今年ここまでの巨人でもっとも注目を浴びたのは、2月の宮崎キャンプで臨時コーチを務めたOBの松井秀喜氏(39)。12年ぶりの“古巣復帰”にはファンもメディアも大いに沸いた。そんななか、特別な感慨にふけっていたのが高橋由伸外野手(38)だ。その目に指導者として帰ってきた先輩の姿はどう映ったのか。また、同じ時間を過ごしたことで得たものは? ヨシノブの本音に迫った。

 ――ここまでの調整具合はどうですか?


 高橋由:いたって普通。可もなく不可もなくっていう感じですね。


 ――2月の宮崎キャンプは特別な雰囲気だった


 高橋由:松井さんが来たからね。周りもザワザワしていたし。僕はもう一緒のグラウンドに立つことは二度とないだろうなと思っていたので、懐かしさというか不思議な感じはありました。


 ――以前、野球の話をしてみたいと話していた

 高橋由:実は結局、ほとんどそういう話はしなかったんですよ。
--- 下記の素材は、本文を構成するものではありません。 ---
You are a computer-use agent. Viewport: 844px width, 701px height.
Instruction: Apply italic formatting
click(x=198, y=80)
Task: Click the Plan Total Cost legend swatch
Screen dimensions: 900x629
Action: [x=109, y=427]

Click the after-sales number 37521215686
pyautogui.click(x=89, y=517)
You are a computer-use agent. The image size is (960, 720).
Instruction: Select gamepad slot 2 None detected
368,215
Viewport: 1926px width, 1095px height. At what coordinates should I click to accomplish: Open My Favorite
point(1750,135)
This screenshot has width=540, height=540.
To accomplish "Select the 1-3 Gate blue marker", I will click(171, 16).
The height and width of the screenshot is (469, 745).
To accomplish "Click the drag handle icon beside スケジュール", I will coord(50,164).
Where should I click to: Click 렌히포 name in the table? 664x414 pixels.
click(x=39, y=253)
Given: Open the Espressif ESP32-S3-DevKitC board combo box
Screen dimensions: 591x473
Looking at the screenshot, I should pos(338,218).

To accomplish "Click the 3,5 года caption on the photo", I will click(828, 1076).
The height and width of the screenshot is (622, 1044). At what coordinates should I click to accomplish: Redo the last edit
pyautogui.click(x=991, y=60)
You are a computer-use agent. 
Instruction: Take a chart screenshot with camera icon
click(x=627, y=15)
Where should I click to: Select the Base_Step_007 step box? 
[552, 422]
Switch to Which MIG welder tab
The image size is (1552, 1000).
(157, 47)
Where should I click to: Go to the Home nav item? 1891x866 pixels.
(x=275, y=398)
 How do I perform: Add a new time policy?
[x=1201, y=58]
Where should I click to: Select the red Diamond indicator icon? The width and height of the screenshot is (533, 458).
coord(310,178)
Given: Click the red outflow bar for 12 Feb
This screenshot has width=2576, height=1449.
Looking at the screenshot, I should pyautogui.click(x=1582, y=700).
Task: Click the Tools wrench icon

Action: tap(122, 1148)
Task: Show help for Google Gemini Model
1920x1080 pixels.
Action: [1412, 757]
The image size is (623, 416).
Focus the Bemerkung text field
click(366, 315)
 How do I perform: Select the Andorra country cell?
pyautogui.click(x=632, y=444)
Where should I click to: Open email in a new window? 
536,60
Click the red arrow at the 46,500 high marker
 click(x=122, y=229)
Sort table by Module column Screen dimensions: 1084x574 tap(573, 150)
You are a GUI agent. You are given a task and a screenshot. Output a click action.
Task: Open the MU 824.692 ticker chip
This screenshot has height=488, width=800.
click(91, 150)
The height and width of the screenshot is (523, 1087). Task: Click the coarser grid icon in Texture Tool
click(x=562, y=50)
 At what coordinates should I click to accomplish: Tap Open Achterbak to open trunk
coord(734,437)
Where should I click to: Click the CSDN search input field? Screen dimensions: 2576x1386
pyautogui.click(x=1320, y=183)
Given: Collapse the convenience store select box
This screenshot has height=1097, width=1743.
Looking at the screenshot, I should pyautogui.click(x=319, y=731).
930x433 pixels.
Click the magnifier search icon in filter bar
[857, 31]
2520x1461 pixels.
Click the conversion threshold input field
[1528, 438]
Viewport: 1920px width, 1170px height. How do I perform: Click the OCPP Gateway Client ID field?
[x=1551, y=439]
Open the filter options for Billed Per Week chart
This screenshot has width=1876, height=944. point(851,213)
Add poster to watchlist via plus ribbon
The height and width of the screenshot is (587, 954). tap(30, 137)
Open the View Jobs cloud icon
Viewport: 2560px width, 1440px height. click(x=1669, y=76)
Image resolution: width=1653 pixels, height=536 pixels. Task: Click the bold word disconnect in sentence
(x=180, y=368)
松井さんと一緒にやったこともない若い選手が「これはどうしたらいいですか」「こういうときはどうするんですか」って聞いているのを、横でこうやって(耳に手を当てるポーズをして)聞き耳を立てて聞いていました(笑い)。どういう言葉で選手に教えるのかというのも興味があったので、聞かせてもらっていました。


 ――心に残った言葉は?

 高橋由:具体的にはないんだけど、どういうことを意識しながら野球やっているのかなとか、今までは自分が想像していただけだったのが「ああ、やっぱり松井さんもそうだったんだ」というようなことは、いくつかありました。技術論というより心構えですね。直接言われたことといえば「元気だったら大丈夫だから頑張れよ」とか「できるんだったら続けろよ」ってことぐらい。


 ――以前は「松井さんがコーチで自分が選手という立場が想像できない」とも話していた


 高橋由:臨時コーチとしてきたけど、実際はそういう感じじゃなくて、一緒にやっていた選手が戻ってきて同じグラウンドにいる…というような感じだったですね。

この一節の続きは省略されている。